O senador Jaques Wagner (PT-BA) afirmou que propôs ao também senador Ângelo Coronel (PSD) a possibilidade de ocupar a suplência como alternativa para reduzir tensões na formação da chapa governista para as próximas eleições. A declaração foi dada em entrevista ao programa Política Ao Vivo, na manhã desta quarta-feira (14).
Segundo Wagner, a sugestão foi apresentada como tentativa de evitar um racha interno no grupo aliado do presidente Luiz Inácio Lula da Silva (PT) na Bahia. “Então, eu falei com o Coronel, falei: Coronel, não vamos brigar por isso, vai rachar só pelo prazer de ser candidato? Vambora tentar fazer um bem bolado. E aí eu falei, por que você não pode ser meu suplente? Ele, por enquanto, não deu resposta, se ele tivesse dado a resposta já estava resolvido”, afirmou.
O senador relatou que, até o momento, não houve uma posição definitiva de Coronel sobre a proposta, o que mantém o impasse em aberto. A disputa ocorre em um contexto em que o grupo governista conta com mais nomes competitivos do que vagas disponíveis para a chapa majoritária.
Na mesma entrevista, Wagner disse que a principal orientação do presidente Lula é garantir a eleição de aliados para fortalecer a base do governo no Congresso Nacional. “O pedido dele é para eleger aliados. Assim, temos um bom problema: três candidatos para duas vagas, mas, se depender de mim, vamos dar conforto a todos os aliados. Tenho muito orgulho desse grupo. Política se faz juntando, e não espalhando”, afirmou o senador.

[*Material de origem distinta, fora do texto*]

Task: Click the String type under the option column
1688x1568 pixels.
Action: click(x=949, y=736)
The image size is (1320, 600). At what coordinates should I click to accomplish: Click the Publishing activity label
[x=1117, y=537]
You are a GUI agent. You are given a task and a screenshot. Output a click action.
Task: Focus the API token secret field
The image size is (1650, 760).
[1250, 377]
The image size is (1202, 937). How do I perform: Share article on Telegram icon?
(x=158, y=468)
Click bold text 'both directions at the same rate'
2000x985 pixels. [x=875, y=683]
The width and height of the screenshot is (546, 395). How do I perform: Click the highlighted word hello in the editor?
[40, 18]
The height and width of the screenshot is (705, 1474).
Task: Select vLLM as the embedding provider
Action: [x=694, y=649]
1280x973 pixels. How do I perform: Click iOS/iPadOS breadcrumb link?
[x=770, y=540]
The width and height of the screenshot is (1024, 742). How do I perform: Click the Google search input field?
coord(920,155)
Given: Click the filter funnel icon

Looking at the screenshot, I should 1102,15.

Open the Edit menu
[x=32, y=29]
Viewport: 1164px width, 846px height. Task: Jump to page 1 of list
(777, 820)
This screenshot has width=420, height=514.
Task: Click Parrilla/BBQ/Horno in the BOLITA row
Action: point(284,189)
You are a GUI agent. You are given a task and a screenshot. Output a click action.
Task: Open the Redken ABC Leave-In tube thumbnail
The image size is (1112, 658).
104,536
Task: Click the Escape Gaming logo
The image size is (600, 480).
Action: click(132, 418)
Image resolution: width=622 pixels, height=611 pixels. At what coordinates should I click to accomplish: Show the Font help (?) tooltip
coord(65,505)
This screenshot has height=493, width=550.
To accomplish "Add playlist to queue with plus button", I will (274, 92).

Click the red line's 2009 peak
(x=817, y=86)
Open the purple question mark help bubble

Líder histórico do PT baiano e um dos principais articuladores políticos do campo governista no estado, Wagner tem defendido que a construção da chapa seja marcada pela negociação e pela preservação da unidade. Para ele, o desafio é acomodar os diferentes interesses sem comprometer o projeto político mais amplo de sustentação do governo federal no Legislativo.